The functional modules in the embodiments of the present invention may be integrated together to form an independent part, or each module may exist separately, or two or more modules may be integrated to form an independent part.

Alternatively, all or part of the implementation may be in software, hardware, firmware, or any combination thereof. When implemented in software, may be implemented in whole or in part in the form of a computer program product. The computer program product includes one or more computer instructions. When loaded and executed on a computer, cause the processes or functions described in accordance with the embodiments of the invention to occur, in whole or in part. The computer may be a general purpose computer, a special purpose computer, a network of computers, or other programmable device. The computer instructions may be stored in a computer readable storage medium or transmitted from one computer readable storage medium to another, for example, the computer instructions may be transmitted from one website site, computer, or data center to another website site, computer, or data center by wire (e.g., coaxial cable, fiber optic, Digital Subscriber Line (DSL)) or wirelessly (e.g., infrared, wireless, microwave, etc.). The computer-readable storage medium can be any available medium that can be accessed by a computer or a data storage device, such as a server, a data center, etc., that is integrated over one or more available media. The usable medium may be a magnetic medium (e.g., floppy Disk, hard Disk, magnetic tape), an optical medium (e.g., DVD), or a semiconductor medium (e.g., Solid State Disk (SSD)), among others.
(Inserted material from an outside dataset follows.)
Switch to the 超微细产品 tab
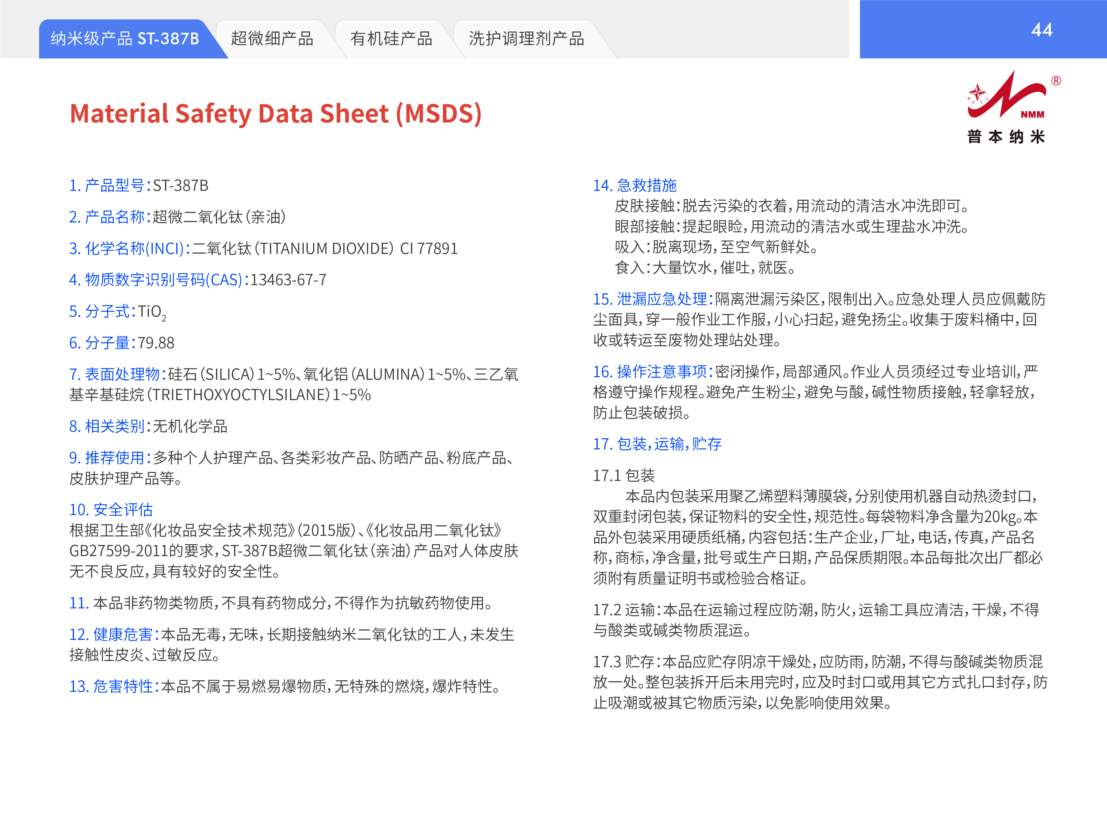The height and width of the screenshot is (815, 1107). pos(272,38)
It should be noted that, in this document, the terms "comprises," "comprising," or any other variation thereof, are intended to cover a non-exclusive inclusion, such that a process, method, article, or apparatus that comprises a list of elements does not include only those elements but may include other elements not expressly listed or inherent to such process, method, article, or apparatus. Without further limitation, an element defined by the phrase "comprising an … …" does not exclude the presence of other identical elements in a process, method, article, or apparatus that comprises the element.
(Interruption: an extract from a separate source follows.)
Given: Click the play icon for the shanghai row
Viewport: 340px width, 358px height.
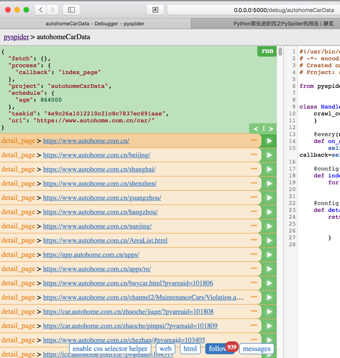Looking at the screenshot, I should pyautogui.click(x=269, y=170).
It will be evident to those skilled in the art that the invention is not limited to the details of the foregoing illustrative embodiments, and that the present invention may be embodied in other specific forms without departing from the spirit or essential attributes thereof. The present embodiments are therefore to be considered in all respects as illustrative and not restrictive, the scope of the invention being indicated by the appended claims rather than by the foregoing description, and all changes which come within the meaning and range of equivalency of the claims are therefore intended to be embraced therein. Any drawing credit or debit acknowledgement in the claims should not be construed as limiting the claim concerned.